GROSS: 21 Emergency Medical Technicians Share Disgusting True Tales Of Patients With EXTREMELY Bad Hygiene

5. During a pelvic exam, we found a month-old tampon and a broken condom.

“Crohn’s patient presented with foul-smelling vaginal discharge. We did a pelvic exam expecting a fistula (a tract formed between the colon to the vagina, an unfortunate complication of the disease). Instead we found a month-old tampon and a broken condom.”

JourneytoPA


6. She got such a bad yeast infection that the doc said when he went in to help her, it was like pulling apart a grilled cheese, same color and consistency.

“One of my instructor’s best friends was an ER doctor and he told a story of an elderly homeless woman who was using rolled-up toilet paper as tampons. She got such a bad yeast infection that the doc said when he went in to help her, it was like pulling apart a grilled cheese, same color and consistency.”

ledgersoccer09


7. She smiles sweetly at me and in a gentle, grandmotherly voice said, ‘Just fold it like a taco, dear, and shove it back in.’

“I had an elderly dementia patient with a prolapsed uterus. I’m not saying she personally had bad hygiene as much as it’s extremely unhygienic to have your uterus hanging out of your vagina. In most cases, it would’ve been surgically removed, but her health was too poor for surgery. She was on antibiotics constantly to counteract the infections she’d get there.

Lucky me, it was my job to put it back inside. I will never forget the first time. The nurse leaving shift gave me a little report, bed so-and-so refused his meds again, there was a fight between our Navy guy and Marine guy again…the usual, in other words. Just as she’s walking out the door she says, ‘oh yeah, the new patient in three. If her uterus falls out, you have to put it back in.’ She’s gone before I can process this statement.

- **Dataset records**:

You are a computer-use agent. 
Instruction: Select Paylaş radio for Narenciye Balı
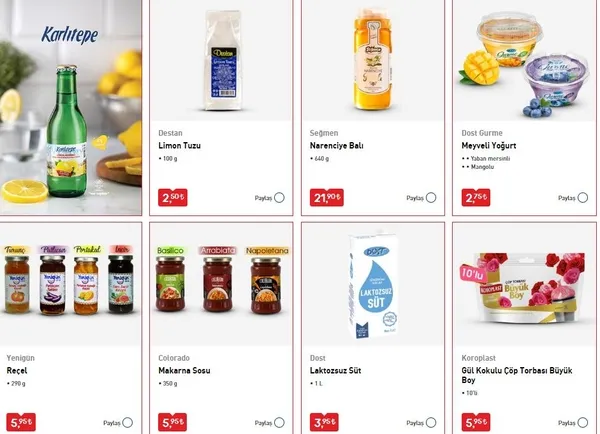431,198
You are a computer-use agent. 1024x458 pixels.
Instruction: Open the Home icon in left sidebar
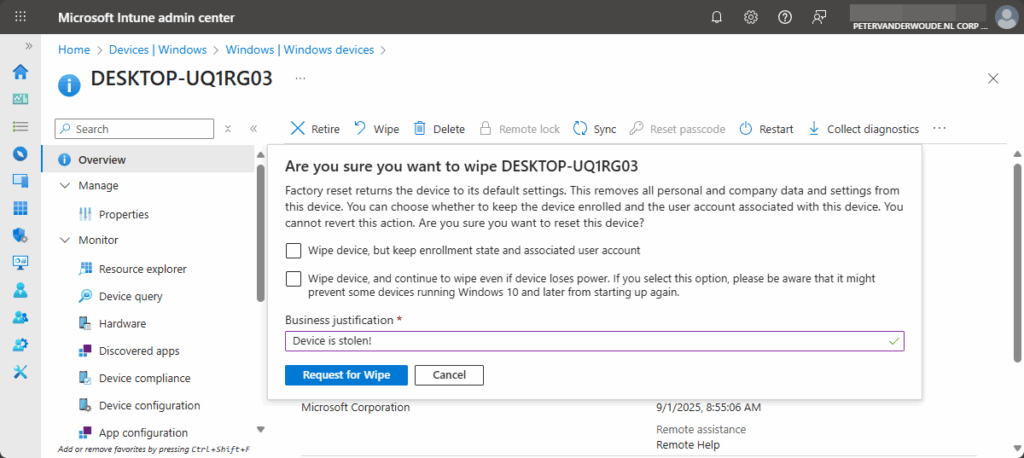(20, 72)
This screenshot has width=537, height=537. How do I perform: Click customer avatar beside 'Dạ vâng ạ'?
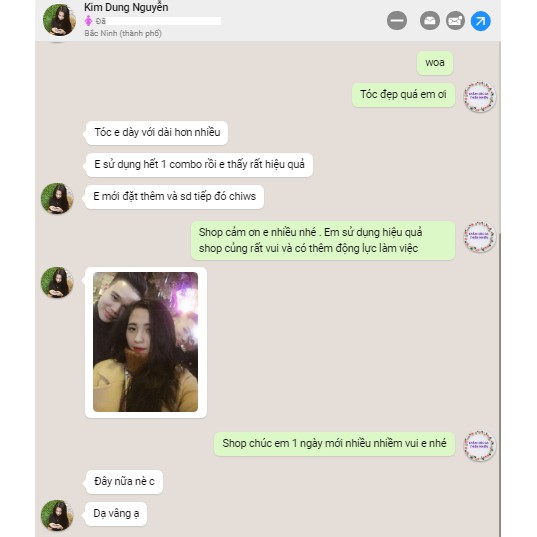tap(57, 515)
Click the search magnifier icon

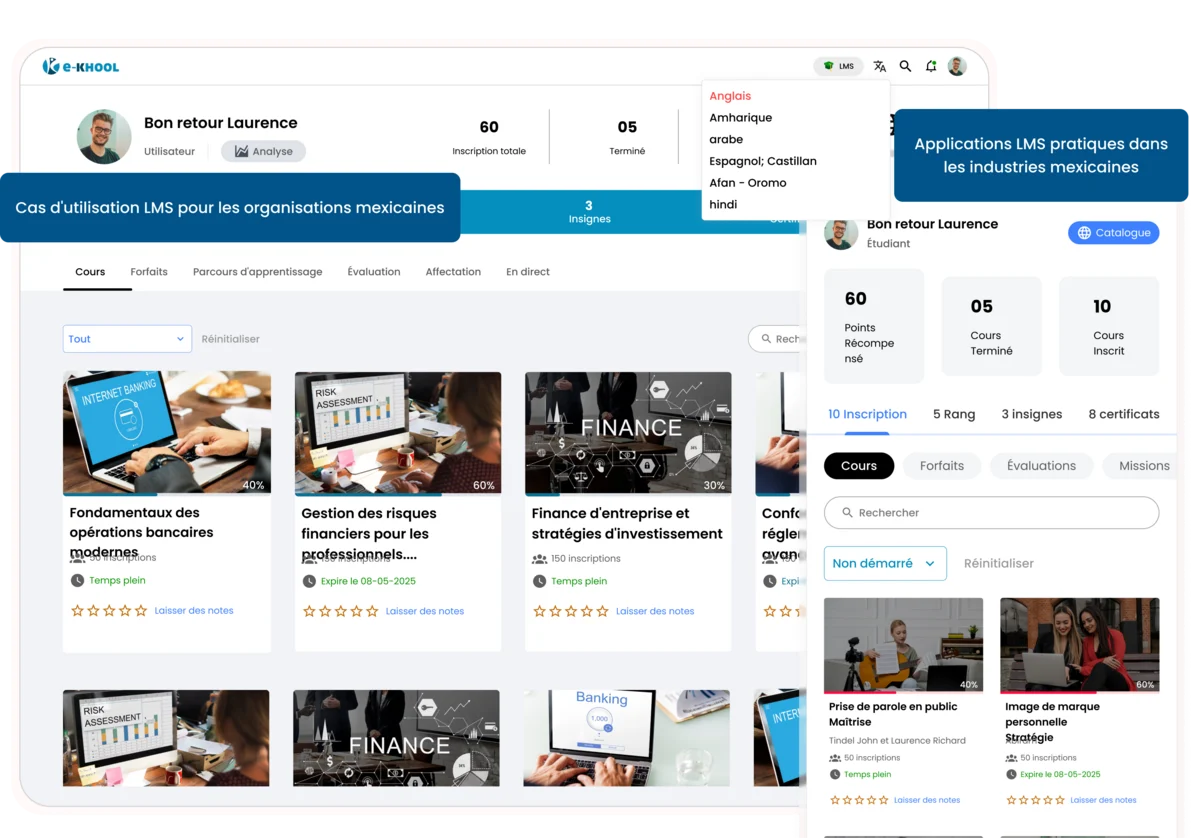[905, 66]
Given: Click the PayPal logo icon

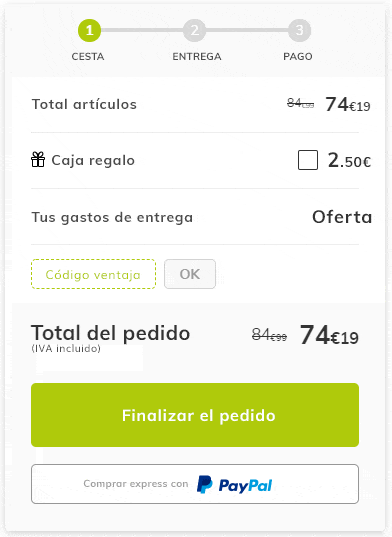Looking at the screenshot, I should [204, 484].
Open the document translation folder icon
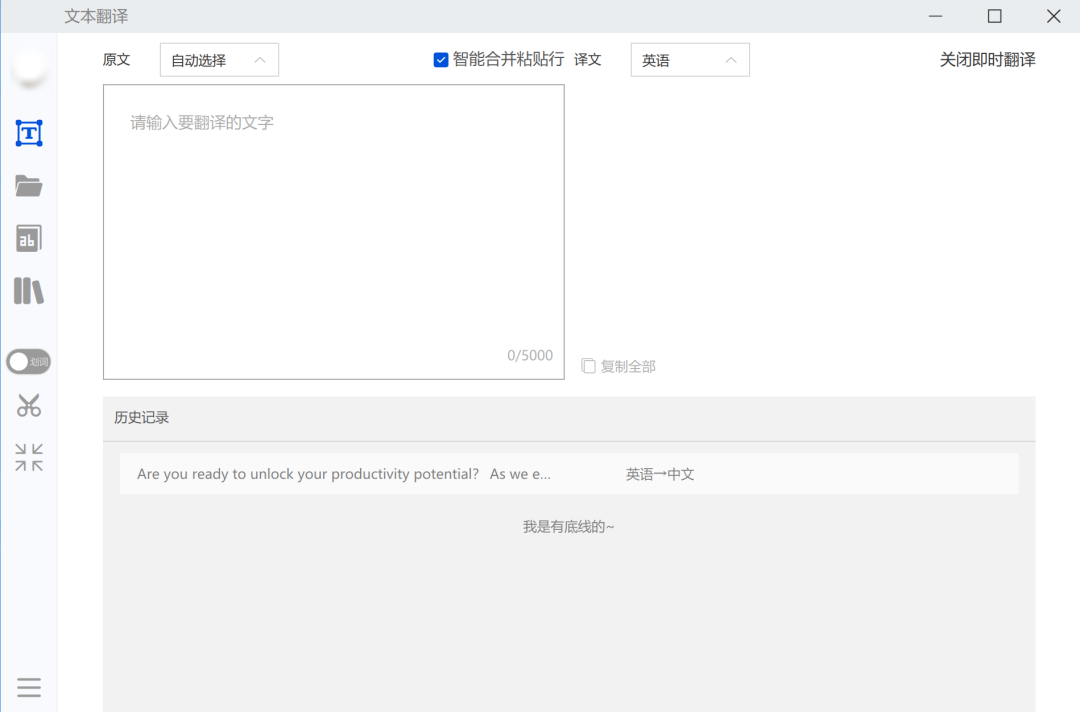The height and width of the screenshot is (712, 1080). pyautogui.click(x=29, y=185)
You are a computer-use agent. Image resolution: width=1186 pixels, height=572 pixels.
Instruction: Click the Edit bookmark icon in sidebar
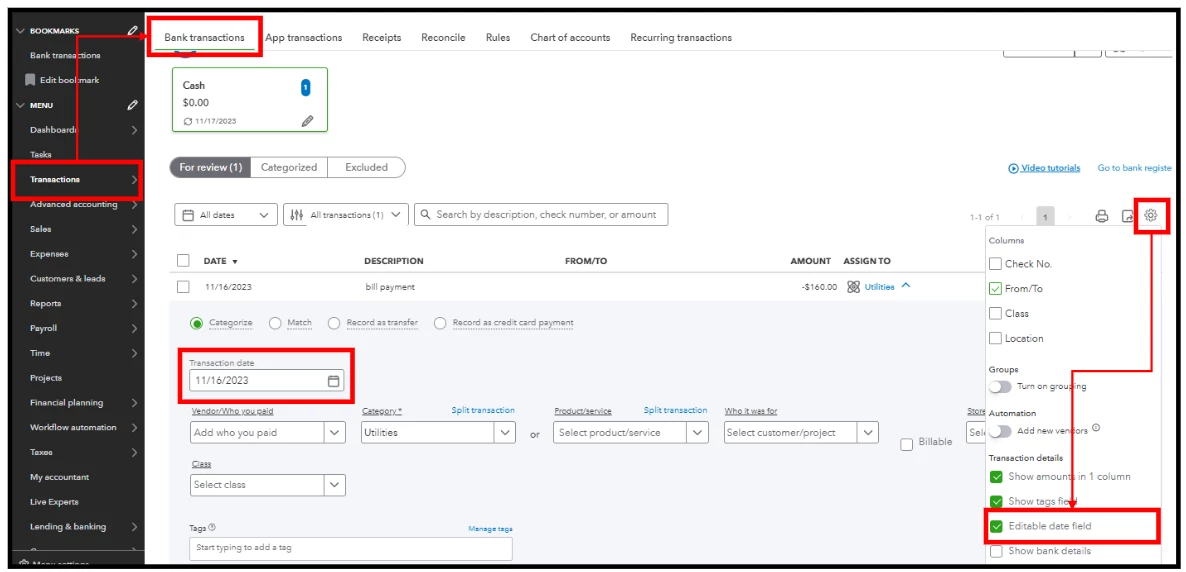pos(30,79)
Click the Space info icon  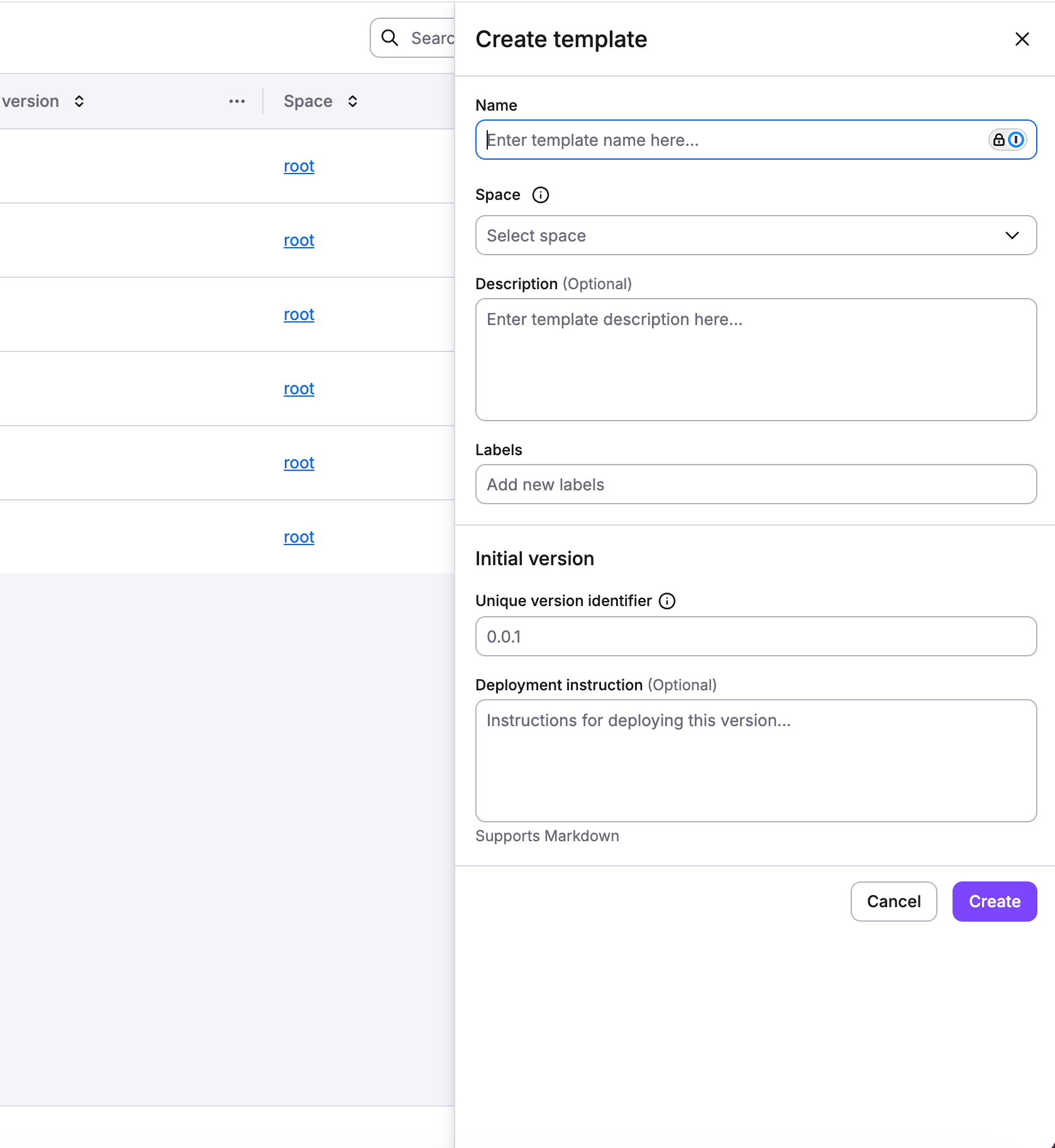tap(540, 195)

- **Requirement**:
Pick up the text of EMT stories about patients with bad hygiene after its last sentence and keep it going. The rows have nothing to do with any of this.

- **Answer section**:
I am doing rounds before bedtime for the residents. I was in three when the lady sneezes. ‘Oh, drat.’ She says, ‘it fell out again.’

I don’t have a weak stomach but what I saw when I unfastened her diaper had my throat twitching with the urge to vomit. I am staring at this….I don’t know, gooey mass of discolored flesh and it was MOVING. Pulsing, something. I was frozen in fascinated horror. She smiles sweetly at me and in a gentle, grandmotherly voice said, ‘Just fold it like a taco, dear, and shove it back in.’

That snapped me out of my horrified trance and I remembered I had a very nice patient who needed me to handle this. I tried to fold it like a taco but it was slippery, and wouldn’t stay and the whole damn time it’s pulsing in my hand. I felt like I could feel her heartbeat. The smell of this infected organ, the texture, the color…oh gag, words cannot describe it. Finally I got it folded up and was trying (delicately) to shove it back in but no, that wasn’t happening. I had to wrap it in my whole hand, then shove it deep inside her. Then, wrist-deep, I had to wiggle and squirm my hand back out without bringing the uterus back out with it.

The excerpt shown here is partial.